Hoje, navegando pelo
mesmo encontrei este texto de José Barbedo, ilustrado por Dacosta que partilho convosco
A Peste e o Posto Ipiranga 2 Abril 2020
Que a
desordem e instabilidade sistémica constituíram a base material do projeto de
poder de Bolsonaro já tinha sido aqui escrito.
O APELO de Bolsonaro ao
“retorno à normalidade” no momento em que os casos de Covid 19 disparavam no
Brasil, deixa uma pergunta no ar: quais serão no final das contas, os efeitos
da pandemia no seu governo?
Nas redes sociais, as suas
declarações sobre o novo vírus viraram anedota pública, e o twitter chegou
a tomar a decisão inédita de bloquear vídeos publicados por um Presidente da
República. No Congresso, perdeu base política na confrontação com Governadores
e segmentos mais conservadores. Mas para a ala neoliberal do seu governo, a
agudização da crise pode ser vista como uma oportunidade.
Aos milhões de brasileiros que
vivem em condições sanitárias de vulnerabilidade extrema, Bolsonaro respondeu
que “brasileiro pula em esgoto e não acontece nada”. Com a mesma negligência, o
Presidente negou a necessidade de encerrar escolas, autorizou atividades
religiosas e lotéricas durante a quarentena, e chegou a encomendar uma campanha
publicitária com o slogan “o Brasil não pode parar”.
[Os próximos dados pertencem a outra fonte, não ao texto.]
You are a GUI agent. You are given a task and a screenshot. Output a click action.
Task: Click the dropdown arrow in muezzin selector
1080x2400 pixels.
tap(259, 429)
Para o político que louva a
memória de torturadores em plena assembleia nacional, o sofrimento de centenas
de milhares de brasileiros não passa de um mal menor face aos imperativos
económicos que representa. Afinal quem vai pagar a fatura mais alta, são tudo o
que a extrema direita não precisa: velhos, pobres, presos e índios.
Mais importante para o
executivo deste governo, a pandemia pode gerar o contexto ideal para a
imposição da sua agenda de privações, flexibilização de leis laborais e
liberalização do garimpo em terras indígenas, entre outras atividades e medidas
“urgentes” para alavancar os meios financeiros da terapia de choque¹
que se segue.
Que a desordem e instabilidade
sistémica constituíram a base material do projeto de poder de Bolsonaro já
tinha sido aqui escrito. Agora, o Estado de Calamidade Pública que se anuncia
pode ser a carta branca que o seu “Posto Ipiranga” precisa para vender o que
resta do Brasil.
E veio-me à mente o Poema das Coisas de António Gedeão
Amo o
espaço e o lugar, e as coisas que não falam.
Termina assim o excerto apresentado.